* [WORK INSTRUCTION] In the records below, find the line containing "Viewport: 1827px width, 869px height." and repeat it and every line after it exactly, without pictures.
****************
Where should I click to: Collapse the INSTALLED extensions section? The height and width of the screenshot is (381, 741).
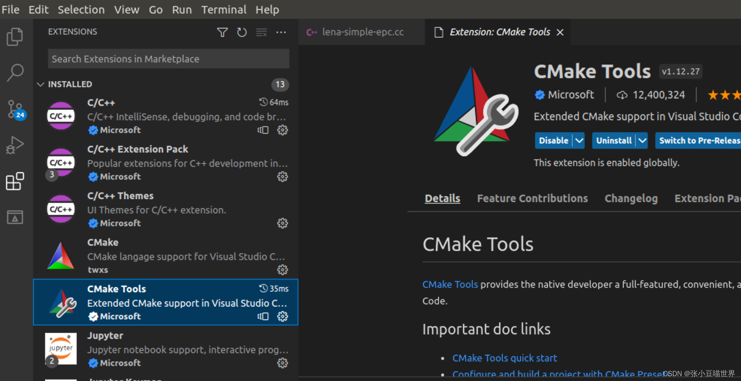(41, 84)
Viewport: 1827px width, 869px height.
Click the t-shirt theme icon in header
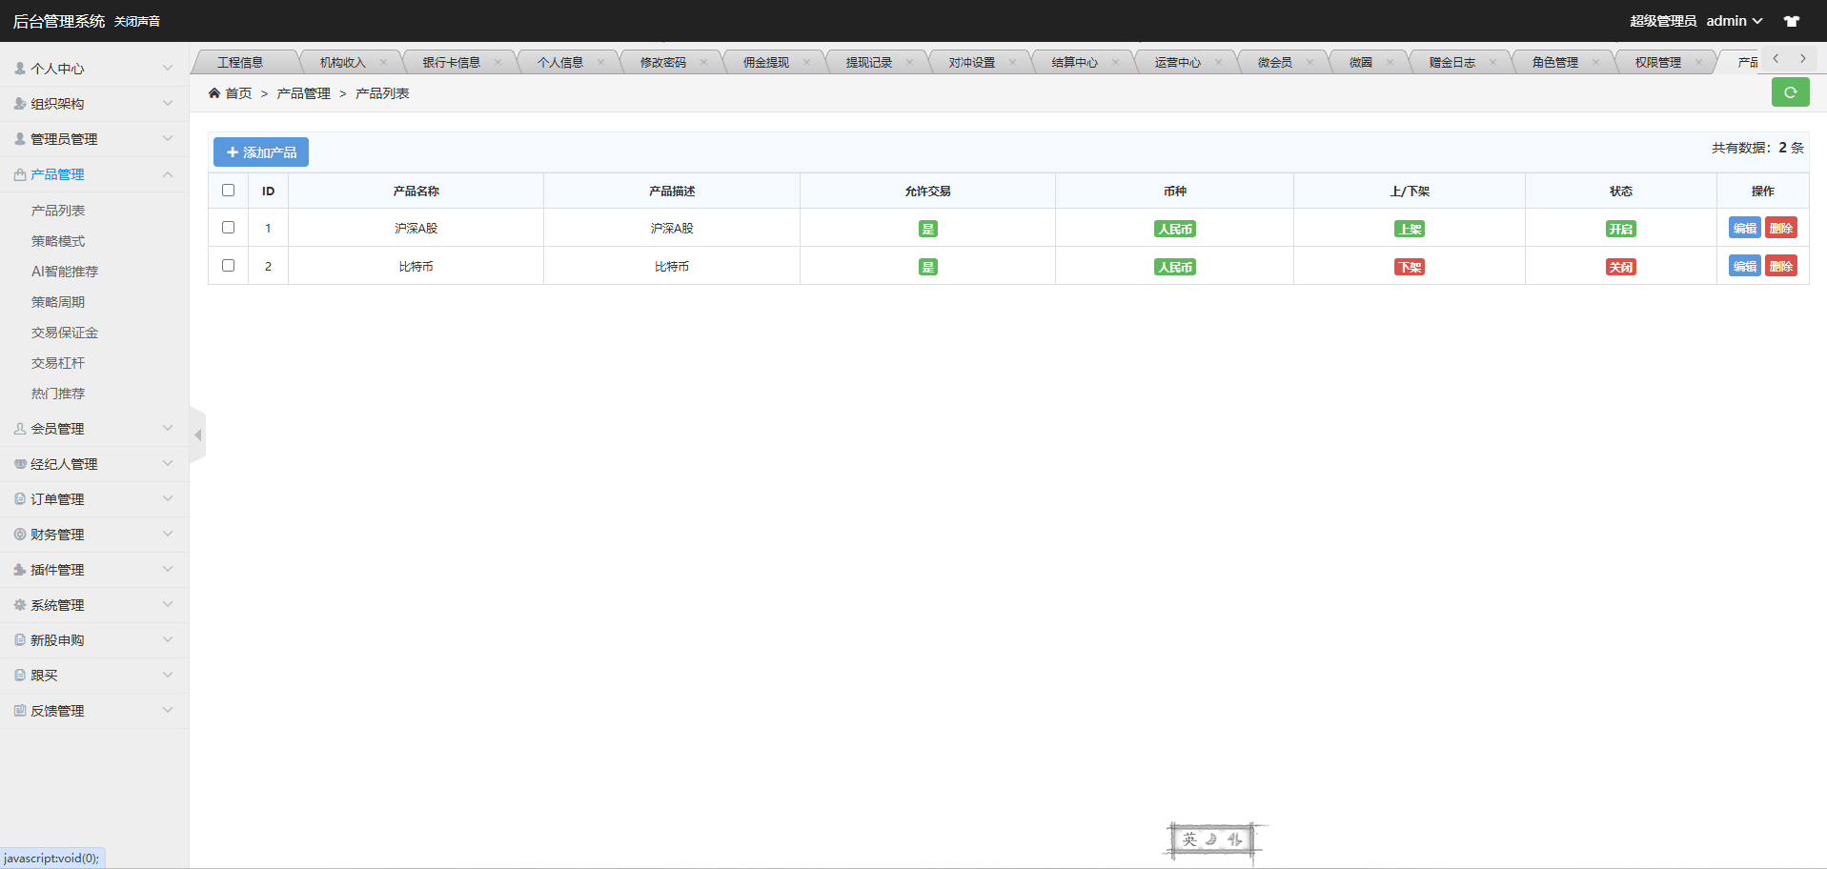pos(1791,21)
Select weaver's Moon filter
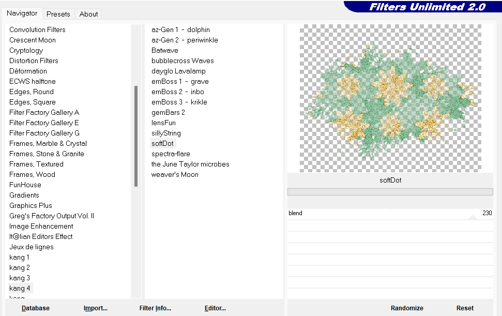The image size is (502, 316). [175, 174]
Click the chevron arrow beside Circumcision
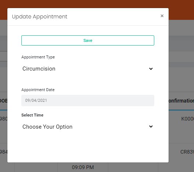The height and width of the screenshot is (172, 194). click(151, 69)
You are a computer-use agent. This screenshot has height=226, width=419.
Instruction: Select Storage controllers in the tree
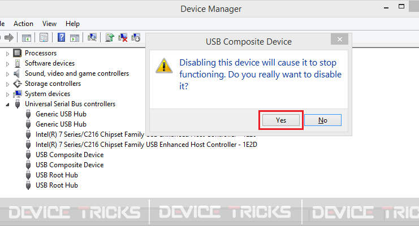tap(53, 84)
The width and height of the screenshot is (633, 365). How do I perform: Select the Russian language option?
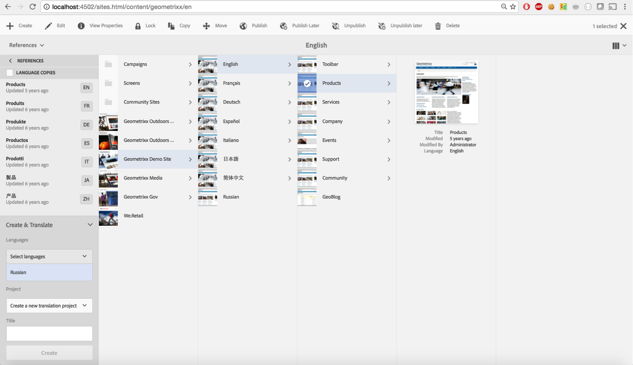49,273
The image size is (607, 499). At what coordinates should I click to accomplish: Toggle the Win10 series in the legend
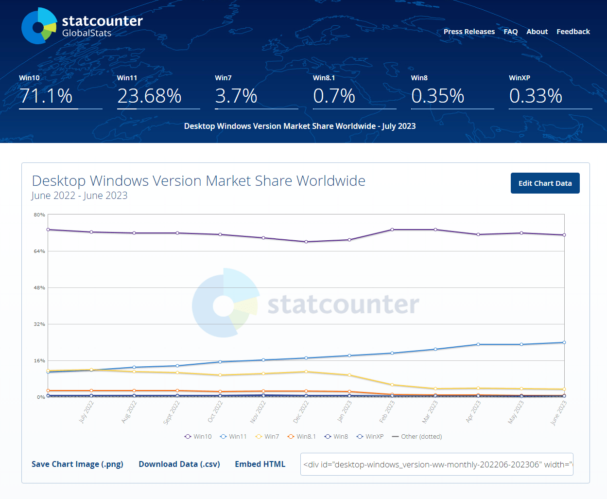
****************
* [SOLUTION TO THIS PROBLEM]
Viewport: 1827px width, 869px height.
Click the t-shirt theme icon in header
pos(1791,21)
Select weaver's Moon filter
The image size is (502, 316). [175, 174]
Click the chevron arrow beside Circumcision
The height and width of the screenshot is (172, 194). click(151, 69)
You are a computer-use agent. This screenshot has height=226, width=419.
Instruction: Select Storage controllers in the tree
tap(53, 84)
The width and height of the screenshot is (633, 365). How do I perform: Select the Russian language option?
49,273
The image size is (607, 499). At what coordinates should I click to accomplish: Toggle the Win10 series in the legend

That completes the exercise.